The SpaceX prototype Starship hopper seen from Texas Highway 4. (Miguel Roberts / Brownsville Herald)
That belief can, at times, clash with the state’s reputation for business-friendly policies.
“It’s something that the state itself is wrestling with,” said Ryan James, associate professor of urban and regional planning at the University of Texas at San Antonio.
SpaceX has not told the county what it plans to do with the additional land it is seeking, said Cameron County Judge Eddie Treviño, Jr., who serves as a de facto spokesman for the county on some issues.
“It’s a tough situation,” he said. “I certainly understand the homeowners’ frustration with the current and recent development, but when you’ve got the possibility of a new space industry being developed in your region, one that is sorely lacking in good-paying, technological, modern-type jobs, I think as county judge, I have to look at the big picture.”
“Unfortunately,” he said, “sometimes progress comes at a cost.”
SpaceX already has launch sites at Vandenberg Air Force Base near Lompoc, Calif., and at Florida’s Kennedy Space Center and Cape Canaveral Air Force Station.

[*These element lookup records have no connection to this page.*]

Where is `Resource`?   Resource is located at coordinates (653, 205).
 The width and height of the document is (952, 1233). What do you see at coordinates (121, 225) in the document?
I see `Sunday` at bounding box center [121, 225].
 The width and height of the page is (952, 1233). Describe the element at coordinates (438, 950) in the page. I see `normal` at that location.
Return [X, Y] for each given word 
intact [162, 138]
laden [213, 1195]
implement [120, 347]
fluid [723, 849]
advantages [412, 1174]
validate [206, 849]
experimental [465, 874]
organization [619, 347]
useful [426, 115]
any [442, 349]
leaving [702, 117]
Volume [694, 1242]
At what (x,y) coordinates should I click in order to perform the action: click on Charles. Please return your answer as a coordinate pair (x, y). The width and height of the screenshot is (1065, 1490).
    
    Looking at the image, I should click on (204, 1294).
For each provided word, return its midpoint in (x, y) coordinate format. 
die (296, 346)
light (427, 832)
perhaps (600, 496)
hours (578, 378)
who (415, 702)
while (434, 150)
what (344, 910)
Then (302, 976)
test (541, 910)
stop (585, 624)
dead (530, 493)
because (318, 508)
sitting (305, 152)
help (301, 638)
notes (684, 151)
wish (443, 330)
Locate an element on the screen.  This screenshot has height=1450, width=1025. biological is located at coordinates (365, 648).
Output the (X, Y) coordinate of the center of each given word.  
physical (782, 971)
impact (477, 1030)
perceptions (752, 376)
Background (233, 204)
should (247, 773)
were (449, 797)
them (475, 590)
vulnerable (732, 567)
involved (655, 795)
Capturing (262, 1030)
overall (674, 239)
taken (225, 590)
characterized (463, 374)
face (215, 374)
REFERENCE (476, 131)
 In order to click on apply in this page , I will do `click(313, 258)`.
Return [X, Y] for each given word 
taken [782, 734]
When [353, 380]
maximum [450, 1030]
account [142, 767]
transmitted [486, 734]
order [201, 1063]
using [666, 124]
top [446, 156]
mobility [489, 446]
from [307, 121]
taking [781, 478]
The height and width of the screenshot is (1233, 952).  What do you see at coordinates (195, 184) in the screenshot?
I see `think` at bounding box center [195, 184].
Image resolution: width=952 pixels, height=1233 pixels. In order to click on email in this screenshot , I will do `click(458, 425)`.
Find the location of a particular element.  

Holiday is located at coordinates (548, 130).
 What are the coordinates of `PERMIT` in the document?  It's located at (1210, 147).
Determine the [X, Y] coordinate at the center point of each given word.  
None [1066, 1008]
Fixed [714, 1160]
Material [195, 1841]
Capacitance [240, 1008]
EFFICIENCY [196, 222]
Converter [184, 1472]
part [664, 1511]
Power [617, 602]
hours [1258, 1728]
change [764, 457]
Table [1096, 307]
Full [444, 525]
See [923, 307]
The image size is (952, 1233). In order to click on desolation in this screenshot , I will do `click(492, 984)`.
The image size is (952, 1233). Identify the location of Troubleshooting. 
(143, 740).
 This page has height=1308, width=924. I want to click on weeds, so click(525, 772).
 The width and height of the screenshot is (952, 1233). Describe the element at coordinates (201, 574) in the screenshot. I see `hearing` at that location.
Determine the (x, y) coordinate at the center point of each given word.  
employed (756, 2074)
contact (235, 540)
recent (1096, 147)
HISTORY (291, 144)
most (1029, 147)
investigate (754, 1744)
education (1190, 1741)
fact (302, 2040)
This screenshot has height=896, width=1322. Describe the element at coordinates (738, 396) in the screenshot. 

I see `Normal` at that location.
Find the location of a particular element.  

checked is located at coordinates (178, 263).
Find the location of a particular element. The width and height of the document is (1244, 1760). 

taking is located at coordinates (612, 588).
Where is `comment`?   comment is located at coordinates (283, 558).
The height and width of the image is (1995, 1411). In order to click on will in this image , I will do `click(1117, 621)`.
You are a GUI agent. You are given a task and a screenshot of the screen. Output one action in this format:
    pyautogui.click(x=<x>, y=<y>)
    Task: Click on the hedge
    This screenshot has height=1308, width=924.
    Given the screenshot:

But SpaceX shares those facilities with other companies, such as United Launch Alliance, and must work around other scheduled launches and tests.
At Boca Chica, SpaceX could call the shots and control its test and launch schedule, said Ramon Lugo, director of the University of Central Florida’s Florida Space Institute and former deputy program manager of Kennedy Space Center’s launch services program.
But Boca Chica, unlike the California or Florida launch sites, also has homes close by.
The 2014 environmental impact statement released by the FAA said the closest house to the launchpad was about 1.8 miles away; during space shuttle launches, NASA made sure that everyone — except a specially outfitted crew rescue team — was outside a three-mile radius to ensure public safety. However, that safety radius can vary depending on the rocket, Lugo said.
“I think [Musk] is doing it purely to avoid problems down the road,” he said of the buyout offer.
SpaceX declined to comment on questions about the buy-outs, as did Chicago-based commercial real estate firm JLL, which is managing the buyout process.
Recently, residents have had firsthand views of SpaceX’s development, especially in the last few months. Pointer has gained an online following for her on-the-ground photos and videos of the Starship development, mostly shot from her property. A Facebook page where she posts her images has more than 7,000 likes.
Other residents and local space enthusiasts have taken to Twitter to post updates on work being done on the spaceship.
At times, photographers and livestreamers have captured hiccups in the development process that might not normally be seen. In July, enthusiast livestreams of a Starhopper static fire test showed a fireball engulfing the side of the prototype. And videos captured an unexpected brush fire that occurred near the launch pad after a hop test that same month.
Some homeowners in Boca Chica have said they do not plan to accept SpaceX’s offer.
Bonnie and Terry Heaton at their home in Boca Chica Village, Texas.
Boca Chica Village resident Terry Heaton told the Brownsville Herald last week that SpaceX’s offer is too low for him and his wife to consider selling, saying “it’s just big money bullying little people.”
Pointer balked at the appraisal of her property cited by SpaceX, saying it didn’t account for specific attributes of her home, such as the scenic views from her windows and its size. She said she and her husband spent years building out their home by digging out a driveway, planting papaya and lime trees and growing a garden.
She plans to get her own appraisal and bring it to the table to continue the negotiations.
If the company made an offer she and her husband deemed fair, Pointer said they would take it. The couple isn’t sure where they would move, though they have family and “places to spend time to visit and to contemplate that location.”
“I don’t see any other choice,” she said. “Whatever way it falls, you have to make lemonade out of lemons.”
Times researcher Scott Wilson contributed to this report.